### Exercise:
Report only how many lines of the records contain the word "below".

### Material provided:
◇ ◇ ◇ ◇ ◇ ◇ ◇
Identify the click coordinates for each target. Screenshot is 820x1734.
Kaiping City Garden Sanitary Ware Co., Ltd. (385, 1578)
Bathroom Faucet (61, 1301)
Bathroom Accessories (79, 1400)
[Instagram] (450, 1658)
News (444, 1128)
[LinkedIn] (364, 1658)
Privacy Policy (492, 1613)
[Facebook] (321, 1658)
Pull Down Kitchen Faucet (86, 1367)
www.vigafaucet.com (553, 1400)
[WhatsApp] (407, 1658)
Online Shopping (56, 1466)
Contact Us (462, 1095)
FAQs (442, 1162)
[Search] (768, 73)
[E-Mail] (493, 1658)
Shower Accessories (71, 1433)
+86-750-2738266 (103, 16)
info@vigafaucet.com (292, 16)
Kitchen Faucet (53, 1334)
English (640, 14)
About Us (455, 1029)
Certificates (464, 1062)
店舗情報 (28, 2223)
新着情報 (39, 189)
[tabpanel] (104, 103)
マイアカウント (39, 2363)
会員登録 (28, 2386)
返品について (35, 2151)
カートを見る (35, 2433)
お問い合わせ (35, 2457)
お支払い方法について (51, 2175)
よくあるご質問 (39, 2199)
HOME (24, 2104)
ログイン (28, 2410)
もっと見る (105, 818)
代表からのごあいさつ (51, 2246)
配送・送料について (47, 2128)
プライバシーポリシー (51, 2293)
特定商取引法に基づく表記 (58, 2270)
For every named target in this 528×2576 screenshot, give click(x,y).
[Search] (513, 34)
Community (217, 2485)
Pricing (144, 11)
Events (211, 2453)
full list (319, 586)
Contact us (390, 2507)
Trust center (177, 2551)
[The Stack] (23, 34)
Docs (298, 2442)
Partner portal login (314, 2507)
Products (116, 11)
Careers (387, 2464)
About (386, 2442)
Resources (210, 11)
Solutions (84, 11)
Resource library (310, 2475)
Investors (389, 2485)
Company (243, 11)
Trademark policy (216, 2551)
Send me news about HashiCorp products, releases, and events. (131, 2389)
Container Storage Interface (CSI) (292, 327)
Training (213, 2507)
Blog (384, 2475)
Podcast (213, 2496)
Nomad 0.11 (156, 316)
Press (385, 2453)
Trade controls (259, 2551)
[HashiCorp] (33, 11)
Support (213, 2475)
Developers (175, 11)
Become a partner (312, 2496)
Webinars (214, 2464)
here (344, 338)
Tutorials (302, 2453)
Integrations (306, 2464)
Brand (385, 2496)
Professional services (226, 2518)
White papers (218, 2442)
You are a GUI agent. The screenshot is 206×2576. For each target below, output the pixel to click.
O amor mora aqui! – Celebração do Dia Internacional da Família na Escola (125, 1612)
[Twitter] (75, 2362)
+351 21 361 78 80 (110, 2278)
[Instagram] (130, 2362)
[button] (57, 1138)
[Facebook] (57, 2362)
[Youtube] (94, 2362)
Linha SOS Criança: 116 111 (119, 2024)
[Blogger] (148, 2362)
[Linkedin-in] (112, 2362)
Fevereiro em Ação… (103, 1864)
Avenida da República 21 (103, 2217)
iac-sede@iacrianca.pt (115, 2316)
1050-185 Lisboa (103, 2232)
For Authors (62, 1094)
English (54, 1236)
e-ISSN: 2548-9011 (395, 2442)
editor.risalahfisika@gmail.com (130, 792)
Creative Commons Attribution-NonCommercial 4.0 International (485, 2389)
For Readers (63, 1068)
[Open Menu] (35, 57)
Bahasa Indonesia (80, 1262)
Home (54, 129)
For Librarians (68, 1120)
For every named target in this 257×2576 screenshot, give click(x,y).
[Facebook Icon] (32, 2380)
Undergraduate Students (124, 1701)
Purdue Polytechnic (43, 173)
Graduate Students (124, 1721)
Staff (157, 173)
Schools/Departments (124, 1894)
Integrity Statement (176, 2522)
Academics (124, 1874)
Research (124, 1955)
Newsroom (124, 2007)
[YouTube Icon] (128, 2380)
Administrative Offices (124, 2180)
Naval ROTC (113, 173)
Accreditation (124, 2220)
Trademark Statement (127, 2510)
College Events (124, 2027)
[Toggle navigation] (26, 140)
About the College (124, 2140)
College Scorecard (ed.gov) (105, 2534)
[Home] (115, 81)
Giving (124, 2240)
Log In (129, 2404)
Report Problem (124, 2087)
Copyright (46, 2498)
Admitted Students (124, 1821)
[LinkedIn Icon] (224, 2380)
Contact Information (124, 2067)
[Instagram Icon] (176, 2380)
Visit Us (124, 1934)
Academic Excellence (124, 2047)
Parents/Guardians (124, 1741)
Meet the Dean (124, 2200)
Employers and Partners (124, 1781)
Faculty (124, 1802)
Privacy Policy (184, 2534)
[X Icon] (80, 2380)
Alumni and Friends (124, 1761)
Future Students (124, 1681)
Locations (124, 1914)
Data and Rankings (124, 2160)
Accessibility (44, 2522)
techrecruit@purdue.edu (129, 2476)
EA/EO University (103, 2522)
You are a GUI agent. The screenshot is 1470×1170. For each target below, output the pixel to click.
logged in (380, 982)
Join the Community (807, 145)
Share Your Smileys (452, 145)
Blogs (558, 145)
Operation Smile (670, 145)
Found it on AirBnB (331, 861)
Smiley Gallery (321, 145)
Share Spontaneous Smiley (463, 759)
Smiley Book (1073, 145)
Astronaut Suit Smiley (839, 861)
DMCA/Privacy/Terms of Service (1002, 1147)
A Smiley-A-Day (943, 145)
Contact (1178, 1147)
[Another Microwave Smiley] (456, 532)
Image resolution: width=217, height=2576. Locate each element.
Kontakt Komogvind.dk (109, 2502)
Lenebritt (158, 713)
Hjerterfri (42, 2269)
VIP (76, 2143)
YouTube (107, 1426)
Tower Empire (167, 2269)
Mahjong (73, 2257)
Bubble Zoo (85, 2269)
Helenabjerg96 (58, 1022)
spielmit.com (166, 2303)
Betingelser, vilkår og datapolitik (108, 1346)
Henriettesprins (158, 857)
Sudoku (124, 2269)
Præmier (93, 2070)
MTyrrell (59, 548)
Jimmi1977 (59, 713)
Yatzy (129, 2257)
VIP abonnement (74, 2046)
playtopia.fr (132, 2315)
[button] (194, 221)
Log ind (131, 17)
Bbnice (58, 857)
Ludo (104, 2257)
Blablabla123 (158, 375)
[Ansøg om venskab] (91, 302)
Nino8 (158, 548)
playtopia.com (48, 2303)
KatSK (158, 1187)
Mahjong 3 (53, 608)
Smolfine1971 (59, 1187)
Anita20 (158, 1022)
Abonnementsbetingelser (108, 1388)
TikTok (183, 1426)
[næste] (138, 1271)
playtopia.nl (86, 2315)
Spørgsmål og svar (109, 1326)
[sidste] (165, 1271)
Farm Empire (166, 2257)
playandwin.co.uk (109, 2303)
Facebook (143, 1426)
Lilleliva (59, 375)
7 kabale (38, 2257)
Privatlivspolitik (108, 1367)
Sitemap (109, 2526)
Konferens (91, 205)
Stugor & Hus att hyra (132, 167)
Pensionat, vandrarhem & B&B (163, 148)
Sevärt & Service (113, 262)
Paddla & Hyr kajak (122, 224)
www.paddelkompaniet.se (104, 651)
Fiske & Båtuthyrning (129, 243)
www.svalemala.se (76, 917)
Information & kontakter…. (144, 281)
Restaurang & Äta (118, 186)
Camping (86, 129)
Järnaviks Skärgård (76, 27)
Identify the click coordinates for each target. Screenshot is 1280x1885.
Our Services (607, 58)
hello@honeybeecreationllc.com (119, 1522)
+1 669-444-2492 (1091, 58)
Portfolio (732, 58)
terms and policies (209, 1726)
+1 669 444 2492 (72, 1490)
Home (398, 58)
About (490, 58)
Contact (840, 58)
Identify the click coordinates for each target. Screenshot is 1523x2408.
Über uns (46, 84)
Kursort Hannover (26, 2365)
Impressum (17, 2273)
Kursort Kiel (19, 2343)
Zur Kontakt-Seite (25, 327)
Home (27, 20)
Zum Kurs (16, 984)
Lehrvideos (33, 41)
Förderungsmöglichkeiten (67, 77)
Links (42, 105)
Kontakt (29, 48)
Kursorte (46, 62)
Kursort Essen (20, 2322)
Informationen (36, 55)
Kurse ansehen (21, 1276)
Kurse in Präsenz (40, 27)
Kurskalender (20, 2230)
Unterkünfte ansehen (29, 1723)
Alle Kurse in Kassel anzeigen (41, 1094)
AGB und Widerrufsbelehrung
◇ ◇ ◇ ◇ ◇ ◇ ◇
### Exercise solution:
2